## Imports

In [1]:
from selenium import webdriver
from selenium.webdriver.chrome.service import Service as ChromeService
from selenium.webdriver.chrome.options import Options
from selenium.webdriver.common.by import By
from selenium.webdriver.support.ui import WebDriverWait
from selenium.webdriver.support import expected_conditions as EC
from selenium.common.exceptions import NoSuchElementException, TimeoutException

import csv

## Scraping URLs with Selenium

In [5]:
# Specify the new base URL
base_url = "https://www.dice.com/jobs?location=USA&latitude=37.09024&longitude=-95.712891&countryCode=US&locationPrecision=Country&radius=30&radiusUnit=mi&page={}&pageSize=20&filters.postedDate=SEVEN&filters.employmentType=FULLTIME&language=en"

# Set up Chrome WebDriver with options, including incognito mode
chrome_options = Options()
chrome_options.add_argument("--headless")  # Run in headless mode (no visible browser window)
chrome_options.add_argument("--incognito")  # Enable incognito mode

# Specify the path to your Chrome WebDriver executable
chrome_driver_path = r"C:\Users\sarvin.farhad\Data-Science\Projects\EquiJob\task-1-data-collection\chromedriver.exe"

# Create a WebDriver instance
service = ChromeService(executable_path=chrome_driver_path)
driver = webdriver.Chrome(service=service, options=chrome_options)

job_hrefs = set()  # To store all job hrefs

# Loop through pages
page_number = 1
while True:
    url = base_url.format(page_number)
    print(f"Visiting page {page_number}: {url}")

    # Navigate to the URL
    driver.get(url)

    # Wait for the parent element to be present using XPATH with an extended timeout
    wait = WebDriverWait(driver, 15)
    try:
        parent_element = wait.until(EC.presence_of_element_located((By.XPATH, '//*[@id="searchDisplay-div"]/div[3]/dhi-search-cards-widget/div')))
    except TimeoutException:
        # If the parent element is not found, it means there are no more pages
        print(f"No more pages, stopping on page {page_number}. Total job hrefs: {len(job_hrefs)}")
        break

    # Find all child elements with the class 'card-title-link bold'
    child_elements = wait.until(EC.presence_of_all_elements_located((By.CLASS_NAME, 'card-title-link')))
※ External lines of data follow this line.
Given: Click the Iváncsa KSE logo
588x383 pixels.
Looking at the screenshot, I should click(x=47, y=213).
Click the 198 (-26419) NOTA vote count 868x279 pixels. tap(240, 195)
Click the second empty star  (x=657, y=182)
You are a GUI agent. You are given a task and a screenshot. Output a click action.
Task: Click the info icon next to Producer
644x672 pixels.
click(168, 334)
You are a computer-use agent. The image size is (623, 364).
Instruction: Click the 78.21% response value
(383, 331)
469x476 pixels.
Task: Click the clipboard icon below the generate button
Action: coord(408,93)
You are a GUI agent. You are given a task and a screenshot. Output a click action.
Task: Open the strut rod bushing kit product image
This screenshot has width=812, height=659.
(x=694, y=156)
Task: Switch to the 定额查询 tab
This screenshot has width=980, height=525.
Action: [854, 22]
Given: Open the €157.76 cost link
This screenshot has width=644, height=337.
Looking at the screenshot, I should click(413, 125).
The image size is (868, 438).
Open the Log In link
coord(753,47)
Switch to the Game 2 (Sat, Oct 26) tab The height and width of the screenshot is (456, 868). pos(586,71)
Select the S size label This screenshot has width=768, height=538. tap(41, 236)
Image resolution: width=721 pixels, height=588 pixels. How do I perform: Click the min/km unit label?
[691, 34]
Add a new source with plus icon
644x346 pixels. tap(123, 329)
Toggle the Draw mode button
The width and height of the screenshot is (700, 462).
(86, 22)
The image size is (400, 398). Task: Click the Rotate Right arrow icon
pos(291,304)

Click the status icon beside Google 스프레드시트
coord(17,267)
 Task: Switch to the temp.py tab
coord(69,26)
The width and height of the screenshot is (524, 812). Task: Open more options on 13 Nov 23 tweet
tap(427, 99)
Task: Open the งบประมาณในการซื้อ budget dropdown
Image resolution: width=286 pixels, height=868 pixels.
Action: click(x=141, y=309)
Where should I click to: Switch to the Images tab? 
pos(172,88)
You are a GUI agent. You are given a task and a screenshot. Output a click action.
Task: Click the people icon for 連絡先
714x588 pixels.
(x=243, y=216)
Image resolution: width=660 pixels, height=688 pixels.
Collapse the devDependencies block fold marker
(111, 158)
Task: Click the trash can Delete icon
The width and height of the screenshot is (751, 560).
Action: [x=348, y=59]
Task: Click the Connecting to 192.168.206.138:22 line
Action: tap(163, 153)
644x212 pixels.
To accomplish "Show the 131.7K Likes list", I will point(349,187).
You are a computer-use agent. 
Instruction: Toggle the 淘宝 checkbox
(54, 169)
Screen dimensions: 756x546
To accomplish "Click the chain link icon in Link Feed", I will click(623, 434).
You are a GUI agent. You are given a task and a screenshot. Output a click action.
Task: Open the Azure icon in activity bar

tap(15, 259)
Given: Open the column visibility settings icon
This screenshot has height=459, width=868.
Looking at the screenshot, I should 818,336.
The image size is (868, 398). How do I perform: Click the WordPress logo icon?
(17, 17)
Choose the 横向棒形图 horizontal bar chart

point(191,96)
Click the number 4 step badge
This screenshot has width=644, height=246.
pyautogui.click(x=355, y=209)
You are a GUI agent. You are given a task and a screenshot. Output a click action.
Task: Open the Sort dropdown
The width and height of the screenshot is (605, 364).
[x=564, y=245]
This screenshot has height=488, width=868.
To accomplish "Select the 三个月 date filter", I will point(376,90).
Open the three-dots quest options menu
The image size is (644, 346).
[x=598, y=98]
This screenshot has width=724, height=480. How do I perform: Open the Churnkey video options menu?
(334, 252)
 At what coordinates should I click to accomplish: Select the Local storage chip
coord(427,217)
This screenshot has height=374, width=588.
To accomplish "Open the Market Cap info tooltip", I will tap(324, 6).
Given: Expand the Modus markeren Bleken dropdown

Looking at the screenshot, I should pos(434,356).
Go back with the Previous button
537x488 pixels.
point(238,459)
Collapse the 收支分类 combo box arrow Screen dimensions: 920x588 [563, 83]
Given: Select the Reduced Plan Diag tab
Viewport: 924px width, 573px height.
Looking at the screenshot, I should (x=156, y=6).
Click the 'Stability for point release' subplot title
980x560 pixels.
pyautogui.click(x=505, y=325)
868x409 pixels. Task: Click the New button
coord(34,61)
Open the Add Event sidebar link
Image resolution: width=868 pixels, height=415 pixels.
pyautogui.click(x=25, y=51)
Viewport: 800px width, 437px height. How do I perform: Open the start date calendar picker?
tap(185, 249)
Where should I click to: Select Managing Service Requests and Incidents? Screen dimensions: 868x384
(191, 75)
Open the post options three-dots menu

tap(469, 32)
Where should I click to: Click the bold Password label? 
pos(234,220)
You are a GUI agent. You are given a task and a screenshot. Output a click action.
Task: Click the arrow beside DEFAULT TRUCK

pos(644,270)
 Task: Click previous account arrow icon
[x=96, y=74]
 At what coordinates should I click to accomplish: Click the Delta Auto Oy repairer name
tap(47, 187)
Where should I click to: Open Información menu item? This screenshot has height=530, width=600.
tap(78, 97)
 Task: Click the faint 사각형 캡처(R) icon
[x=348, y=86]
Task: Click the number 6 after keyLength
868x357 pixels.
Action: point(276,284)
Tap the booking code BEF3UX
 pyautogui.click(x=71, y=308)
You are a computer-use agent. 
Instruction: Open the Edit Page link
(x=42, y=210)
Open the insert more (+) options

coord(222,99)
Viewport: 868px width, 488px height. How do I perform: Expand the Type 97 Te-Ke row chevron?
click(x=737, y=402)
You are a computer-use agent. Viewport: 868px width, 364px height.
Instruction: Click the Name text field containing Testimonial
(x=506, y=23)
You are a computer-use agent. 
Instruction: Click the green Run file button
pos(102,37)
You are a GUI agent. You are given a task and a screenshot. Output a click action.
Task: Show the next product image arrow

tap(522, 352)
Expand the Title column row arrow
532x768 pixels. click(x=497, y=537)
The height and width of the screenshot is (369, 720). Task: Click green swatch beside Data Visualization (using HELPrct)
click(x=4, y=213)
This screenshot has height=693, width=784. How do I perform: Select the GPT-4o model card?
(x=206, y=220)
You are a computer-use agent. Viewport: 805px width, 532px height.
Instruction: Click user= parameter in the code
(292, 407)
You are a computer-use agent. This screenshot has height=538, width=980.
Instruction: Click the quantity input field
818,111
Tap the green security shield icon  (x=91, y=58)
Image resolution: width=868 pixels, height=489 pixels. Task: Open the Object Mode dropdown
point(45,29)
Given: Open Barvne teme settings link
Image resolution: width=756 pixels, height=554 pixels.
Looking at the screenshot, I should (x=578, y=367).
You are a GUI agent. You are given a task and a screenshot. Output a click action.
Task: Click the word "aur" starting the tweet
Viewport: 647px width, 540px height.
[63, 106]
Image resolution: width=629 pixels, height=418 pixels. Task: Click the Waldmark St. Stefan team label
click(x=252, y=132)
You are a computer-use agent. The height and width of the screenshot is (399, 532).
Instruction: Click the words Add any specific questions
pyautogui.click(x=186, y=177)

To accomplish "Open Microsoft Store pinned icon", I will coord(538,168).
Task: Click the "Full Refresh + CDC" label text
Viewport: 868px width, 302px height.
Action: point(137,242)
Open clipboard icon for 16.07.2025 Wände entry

    # Extract the href attribute from each child element and add them to the set
    for element in child_elements:
        href = element.get_attribute('href')
        if href:
            job_hrefs.add(href)

    # Increment the page number for the next iteration
    page_number += 1

    # Check if the "Next" button is disabled
    try:
        next_button = driver.find_element(By.CLASS_NAME, 'pagination-next')
        if "disabled" in next_button.get_attribute("class"):
            # If the "Next" button is disabled, it means there are no more pages
            print(f"Reached the last page, stopping on page {page_number - 1}. Total job hrefs: {len(job_hrefs)}")
            break
    except NoSuchElementException:
        print("Next button not found. Exiting.")
        break

# Print the scraped job hrefs
for href in job_hrefs:
    print(href)

# Close the webdriver
driver.quit()


Visiting page 1: https://www.dice.com/jobs?location=USA&latitude=37.09024&longitude=-95.712891&countryCode=US&locationPrecision=Country&radius=30&radiusUnit=mi&page=1&pageSize=20&filters.postedDate=SEVEN&filters.employmentType=FULLTIME&language=en
Visiting page 2: https://www.dice.com/jobs?location=USA&latitude=37.09024&longitude=-95.712891&countryCode=US&locationPrecision=Country&radius=30&radiusUnit=mi&page=2&pageSize=20&filters.postedDate=SEVEN&filters.employmentType=FULLTIME&language=en
Visiting page 3: https://www.dice.com/jobs?location=USA&latitude=37.09024&longitude=-95.712891&countryCode=US&locationPrecision=Country&radius=30&radiusUnit=mi&page=3&pageSize=20&filters.postedDate=SEVEN&filters.employmentType=FULLTIME&language=en
Visiting page 4: https://www.dice.com/jobs?location=USA&latitude=37.09024&longitude=-95.712891&countryCode=US&locationPrecision=Country&radius=30&radiusUnit=mi&page=4&pageSize=20&filters.postedDate=SEVEN&filters.employmentType=FULLTIME&language=en
Visiting

## Save Scraped URLs

In [6]:
# Convert the set of hrefs to a list
job_hrefs_list = list(job_hrefs)

# Define the CSV file name
csv_file_name = "dice_scraped_7_days_full_time.csv"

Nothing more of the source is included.